Let's now reshape the data, keeping only the fields we're interested in:

load_file "sample.txt"
read_syslog
content = content.parse_grok("%{DATA:id} %{DATA:ts} %{DATA:action} %{GREEDYDATA:params}")
content.params = content.params.parse_kv()
// Interpret the timestamp as a seconds since Unix epoch.
content.ts = from_epoch(content.ts * 1s)
// Interpret the duration parameter as seconds.
content.params.duration = content.params.duration * 1s
// Split the forwarded_for field into an array of IP addresses.

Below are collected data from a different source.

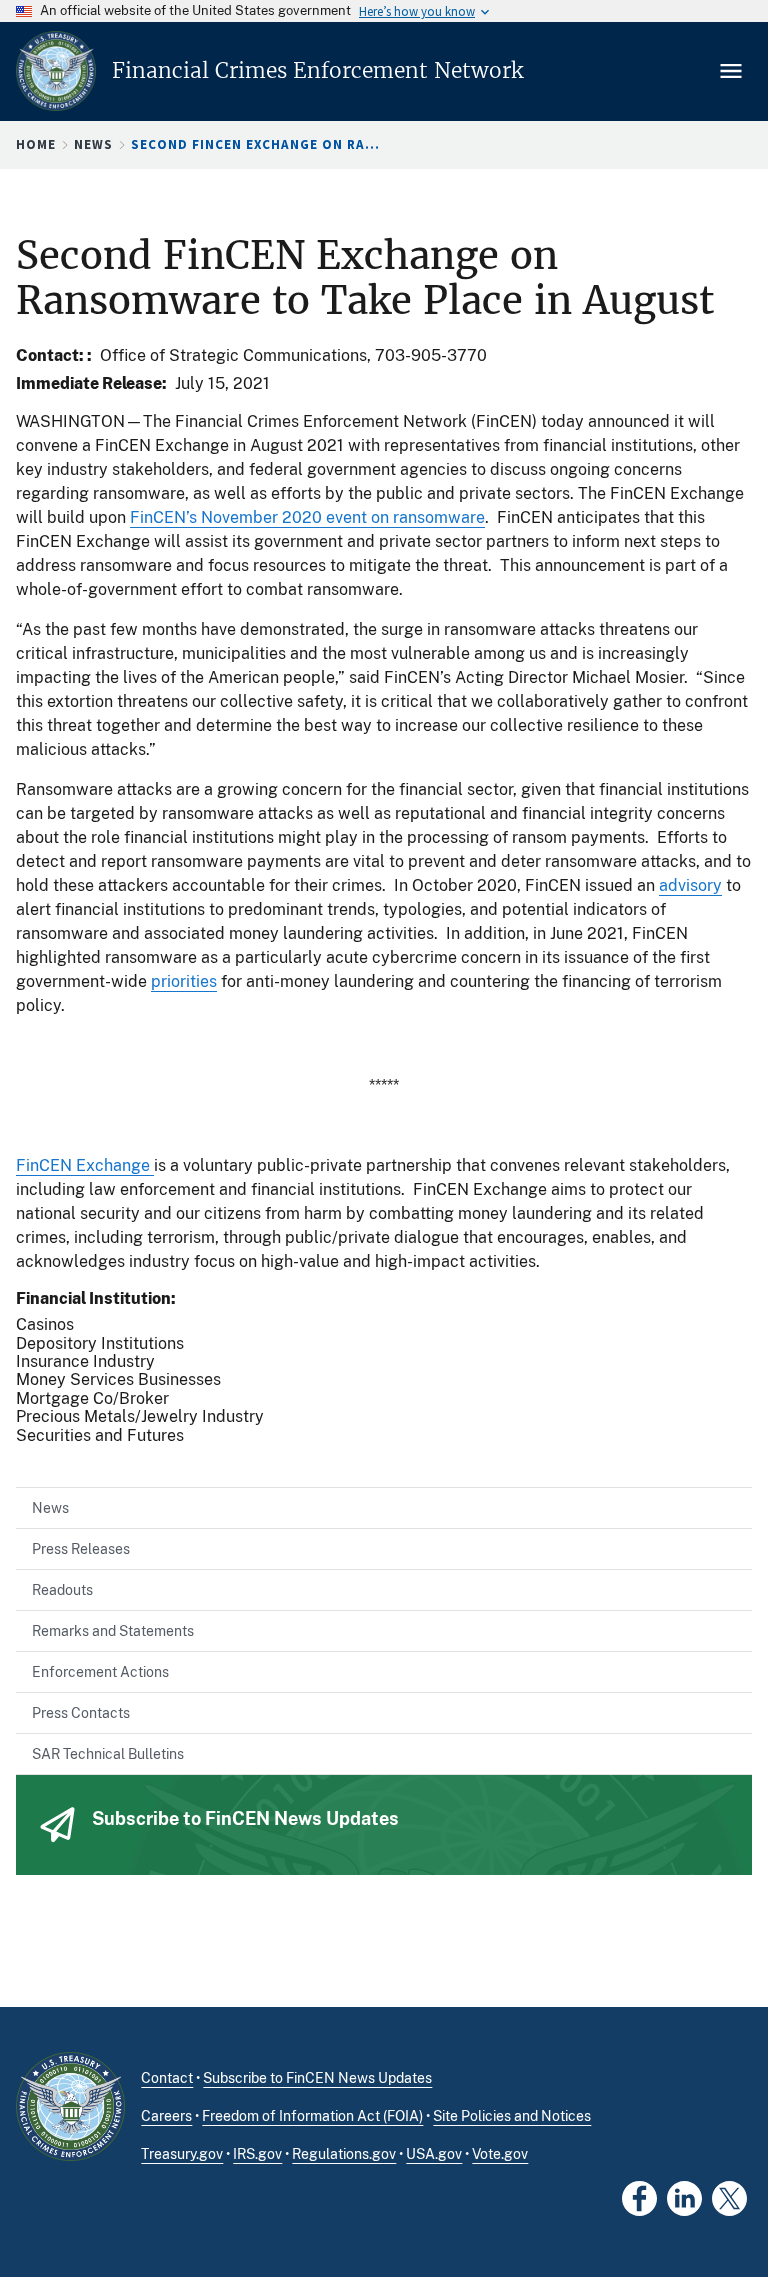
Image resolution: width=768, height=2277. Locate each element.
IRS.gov (257, 2154)
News (93, 144)
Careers (166, 2116)
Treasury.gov (182, 2154)
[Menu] (733, 71)
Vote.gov (500, 2154)
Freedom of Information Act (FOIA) (312, 2116)
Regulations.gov (344, 2154)
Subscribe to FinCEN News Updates (317, 2078)
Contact (167, 2078)
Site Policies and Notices (512, 2116)
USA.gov (434, 2154)
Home (36, 144)
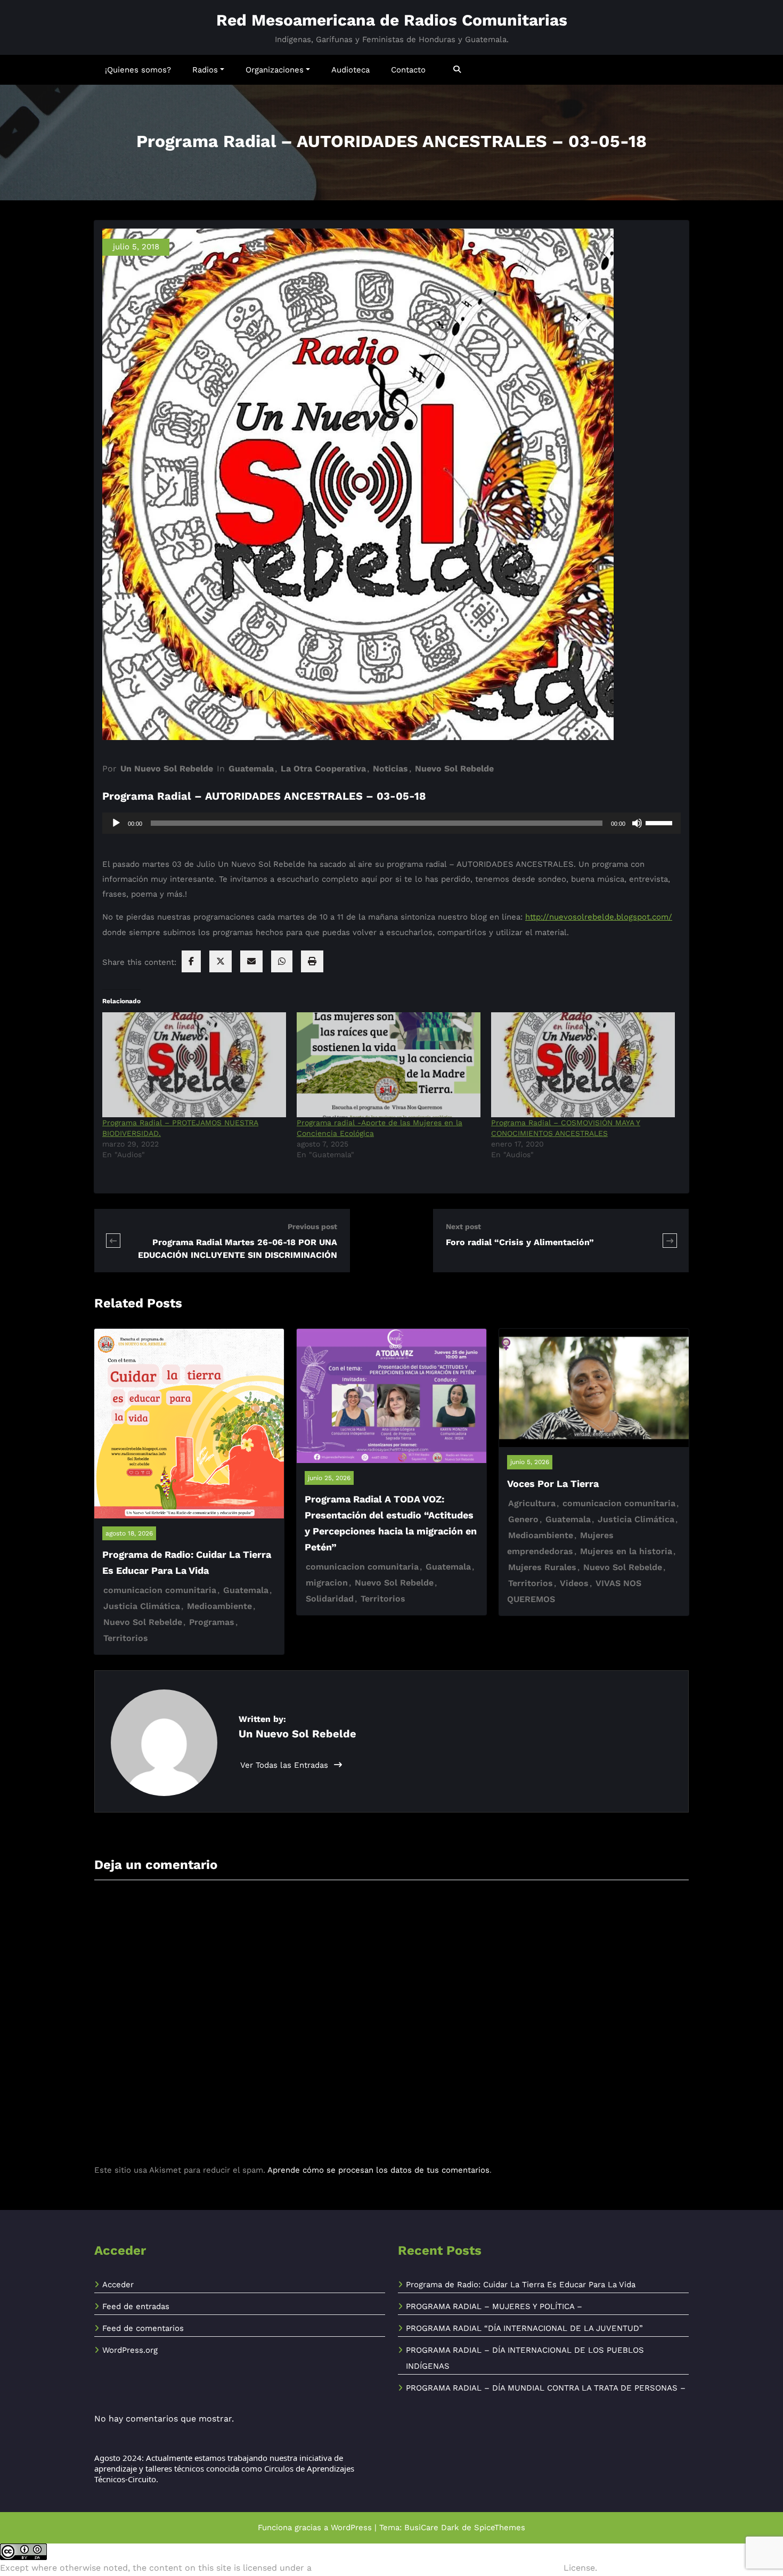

content.params.forwarded_for = content.params.forwarded_for.split(", ").map(x, x.ip())
this = {
  // We keep both timestamps, labelling the one from the message `time` and the
  // one from Syslog itself `forwarded_time`:
  time: content.ts,
  forwarded_time: timestamp,
  // Copy the other id and the action from the Syslog message:
  id: content.id,
  action: content.action,
  // Lastly, take all the params:
  ...content.params,
}
{
  time: 2023-12-21T18:18:16Z,
  forwarded_time: 2023-06-09T05:51:36.433Z,
  id: "I103",
  action: "request",
  baddr: 194.1.1.1,
  bport: 58630,
  c_ctype: "image/png",
  caddr: 194.1.1.1,
  cin: 860,
  cout: 898,
  cport: 58630,
  duration: 0ns,
  forwarded_for: [
    192.1.1.1,
    191.1.1.1,
  ],
  laddr: 127.128.11.145,
  lport: 1,
  method: "GET",
  paddr: 172.0.0.1,
  pport: 80,
  proto: 6,
  relay_name: "wwwserver",
  response_code: 200,
  rnum: 6489895,
  s_ctype: "image/png",
  saddr: 172.0.0.1,
  sin: 898,
  sout: 819,
  sport: 80,
  status: "OK",
  url: "http://test.de/images/icons/144x144.png",
}

Now we just need to switch from reading from a file to accepting Syslog over UDP directly, and we're done. That's as simple as replacing load_file "…" with load_udp "…" or load_tcp "…".